(Text for analysis Opens)
Individuals who have poor oral hygiene have an increased risk of heart disease compared to those who brush their teeth twice a day, finds research published today on BMJ.com.
In the last twenty years there has been increased interest in links between heart problems and gum disease. While it has been established that inflammation in the body (including mouth and gums) plays an important role in the build up of clogged arteries, this is the first study to investigate whether the number of times individuals brush their teeth has any bearing on the risk of developing heart disease, says the research.
The authors, led by Professor Richard Watt from University College London, analysed data from over 11,000 adults who took part in the Scottish Healthy Survey.
The research team analysed data about lifestyle behaviours such as smoking, physical activity and oral health routines. Individuals were asked how often they visited the dentist (at least once every six months, every one to two years, or rarely/never) and how often they brushed their teeth (twice a day, once a day or less than once a day).
(Text for analysis Closes)
(Data section Opens)
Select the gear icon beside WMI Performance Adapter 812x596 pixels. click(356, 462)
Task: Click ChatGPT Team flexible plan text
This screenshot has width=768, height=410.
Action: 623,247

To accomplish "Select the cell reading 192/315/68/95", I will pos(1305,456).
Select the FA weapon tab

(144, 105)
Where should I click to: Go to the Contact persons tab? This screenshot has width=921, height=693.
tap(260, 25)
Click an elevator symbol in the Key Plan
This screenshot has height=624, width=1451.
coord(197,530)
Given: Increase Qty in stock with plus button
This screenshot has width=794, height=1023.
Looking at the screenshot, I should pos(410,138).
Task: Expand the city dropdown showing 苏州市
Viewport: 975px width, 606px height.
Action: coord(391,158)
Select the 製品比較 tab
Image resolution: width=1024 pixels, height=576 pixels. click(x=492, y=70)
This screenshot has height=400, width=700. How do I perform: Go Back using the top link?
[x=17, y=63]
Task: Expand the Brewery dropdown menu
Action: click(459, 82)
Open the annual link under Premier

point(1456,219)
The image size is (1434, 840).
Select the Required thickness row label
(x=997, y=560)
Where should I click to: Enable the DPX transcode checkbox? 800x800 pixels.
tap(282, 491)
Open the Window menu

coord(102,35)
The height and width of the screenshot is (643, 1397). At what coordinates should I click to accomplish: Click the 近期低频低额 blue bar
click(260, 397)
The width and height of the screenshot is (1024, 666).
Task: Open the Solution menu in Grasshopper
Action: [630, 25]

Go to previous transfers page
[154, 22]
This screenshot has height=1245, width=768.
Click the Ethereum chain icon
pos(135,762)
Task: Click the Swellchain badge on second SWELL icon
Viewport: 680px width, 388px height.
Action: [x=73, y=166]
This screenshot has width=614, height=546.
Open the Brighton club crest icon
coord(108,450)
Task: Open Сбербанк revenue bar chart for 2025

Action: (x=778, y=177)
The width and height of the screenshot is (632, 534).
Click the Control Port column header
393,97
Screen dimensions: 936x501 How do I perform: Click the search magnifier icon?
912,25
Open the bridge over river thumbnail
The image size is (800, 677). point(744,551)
(Data section Closes)
■ Task list:
1 - According to the oral hygiene article, how many adults' data did the authors analyze?
2 - Return the passage from the oral hygiene article that begins at the words "Individuals who have" and stops after "says the research.".

■ Results in order:
1 - Over 11,000 adults who took part in the Scottish Healthy Survey.

2 -
Individuals who have poor oral hygiene have an increased risk of heart disease compared to those who brush their teeth twice a day, finds research published today on BMJ.com.
In the last twenty years there has been increased interest in links between heart problems and gum disease. While it has been established that inflammation in the body (including mouth and gums) plays an important role in the build up of clogged arteries, this is the first study to investigate whether the number of times individuals brush their teeth has any bearing on the risk of developing heart disease, says the research.